WORK REQUIRED:
Format the rows from the line containing "The width and" through the line containing "Action: [x=930, y=406]", inclusive, as a numbered list, leaving out any blank lines.

----- INFORMATION SUPPLIED

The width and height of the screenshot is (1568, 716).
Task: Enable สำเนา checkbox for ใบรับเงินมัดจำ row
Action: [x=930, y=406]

----------
----- INFORMATION SUPPLIED

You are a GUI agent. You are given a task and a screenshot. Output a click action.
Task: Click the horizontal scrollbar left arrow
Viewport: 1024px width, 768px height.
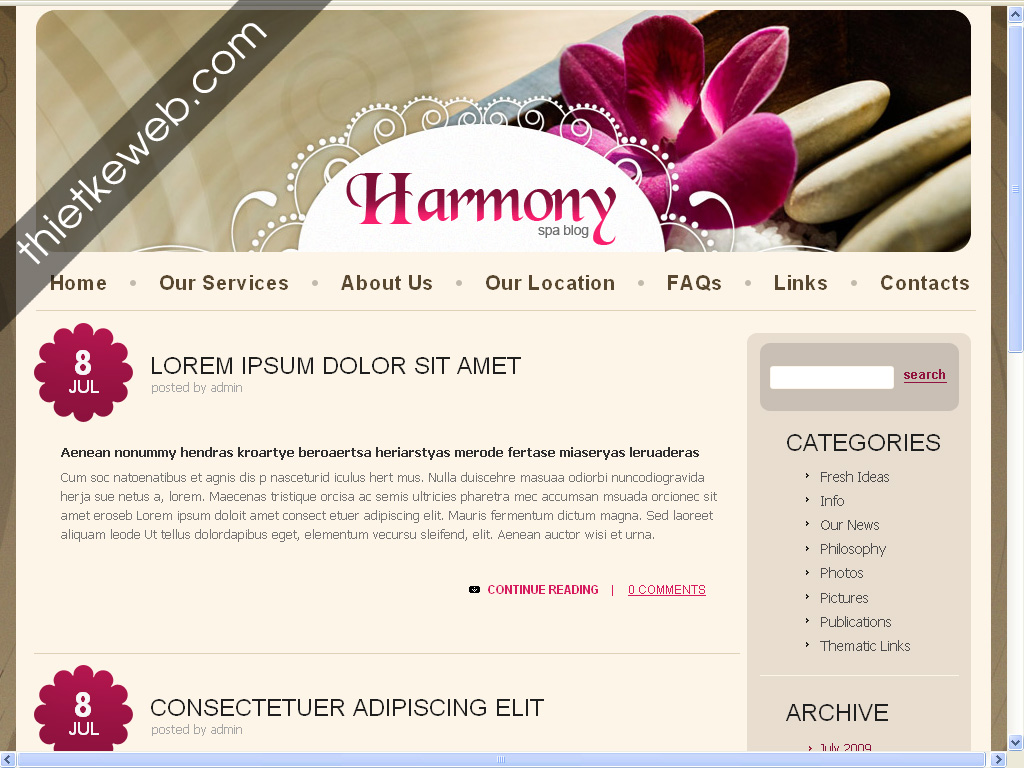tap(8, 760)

----------
----- INFORMATION SUPPLIED

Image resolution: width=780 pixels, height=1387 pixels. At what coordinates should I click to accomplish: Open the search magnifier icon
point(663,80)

----------

RESPONSE BELOW:
1. The width and height of the screenshot is (1568, 716).
2. Task: Enable สำเนา checkbox for ใบรับเงินมัดจำ row
3. Action: [x=930, y=406]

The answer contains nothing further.